肩をすくめて身震いし、嵐は毛布を手繰り寄せてドアに近づいた。
「何が違う。教えてくれないか」
 また、沈黙が返る。
 必死になって過去に自分がした所業の弁解と、今、目の前にいるのであろう罪悪の具現と戦っているのだろうが、もう限界であろう。
 武文の心も──そして時間も。
 彼の言う「あいつ」がどのような経緯でここに至ったかはわからないが、あまり良くないものであることはドアを通してわかる。気配を凝らすと、ドアの向こうからは武文の怯えたような空気と、それを押し包むようにして空虚な薄暗い感情がとぐろを巻いているのがわかった。
 前回、ここに訪れた時には全くもって感じなかったものである。生憎と嫌なものに関しては動物的に危機感が働くので、気付かなかったで済ますことは出来ないだろう。
 あれからそう日数は経っていない。その間に恐ろしいまでの速さで成長したというのなら、成長の糧となった力は驚くべきものだし、武文に残された時間もわずかと言える。

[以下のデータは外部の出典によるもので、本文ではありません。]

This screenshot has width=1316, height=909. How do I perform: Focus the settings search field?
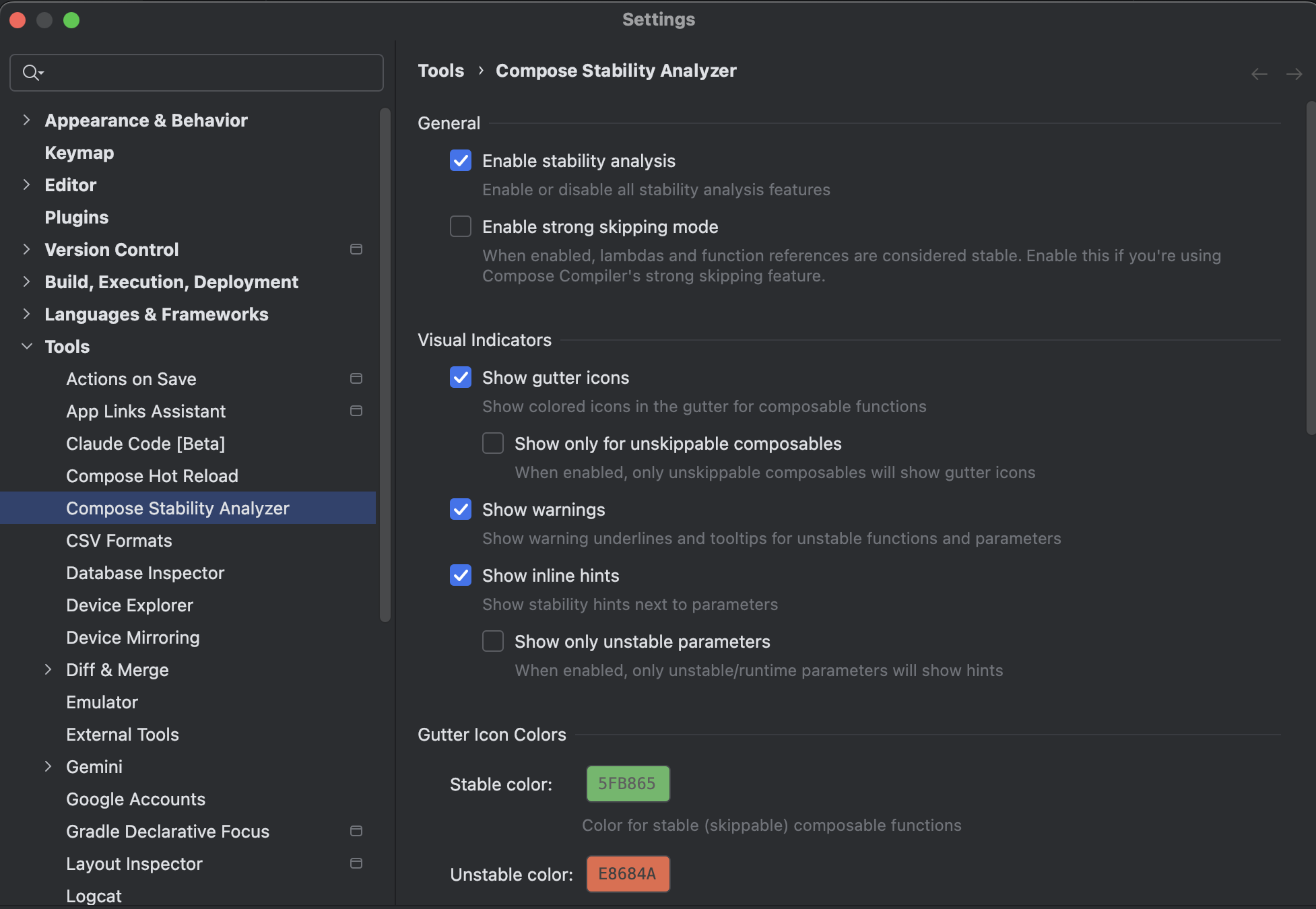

 戦う心を咎めはしない。しかし、今はそれよりも認める言葉が欲しい。
「さっき、笹山に会った。お前の姉ちゃんが顔を覚えてたよ」
「……何で……」
 乾いた声に驚愕と恐怖が混じる。思わず聞き返した嵐に武文は声を荒げた。
「いるはずない! だって、あいつ、夏に屋上から飛び降りたんだ、死んだんだよ」
 だから、と続けた声が震える。
「だから、今だって窓の外にいるのに……!」
 驚きで目を見開くも、ドアの向こうが見えるわけもない。
 だが、武文に告げられた事実はどこかで嵐も納得していた。記憶を辿って瞼の裏に浮かび上がる笹山という少年の顔、そして空気。一瞬だけだったが、彼の存在そのものに違和感を覚えた自分が、わずかながらいたことは否めない。
──だから、そうか。
 ゆるゆると線が繋がり始める。しかし繋がろうとしたところで、早合点を危惧する声が響いた。もう一度見て、確かめないことにはそうと言い切れない。
「……おい」
「とみ」
 尋ねようと発した声を遮るようにして、真琴が階段を上ってくる。
「いたか」
「いない。……見えないだけかもしれないけど」
 だろうな、と心中で嘆息して嵐は立ち上がった。およそ事態の収束が見えていないのに帰り支度を始める嵐に、真琴が詰め寄る。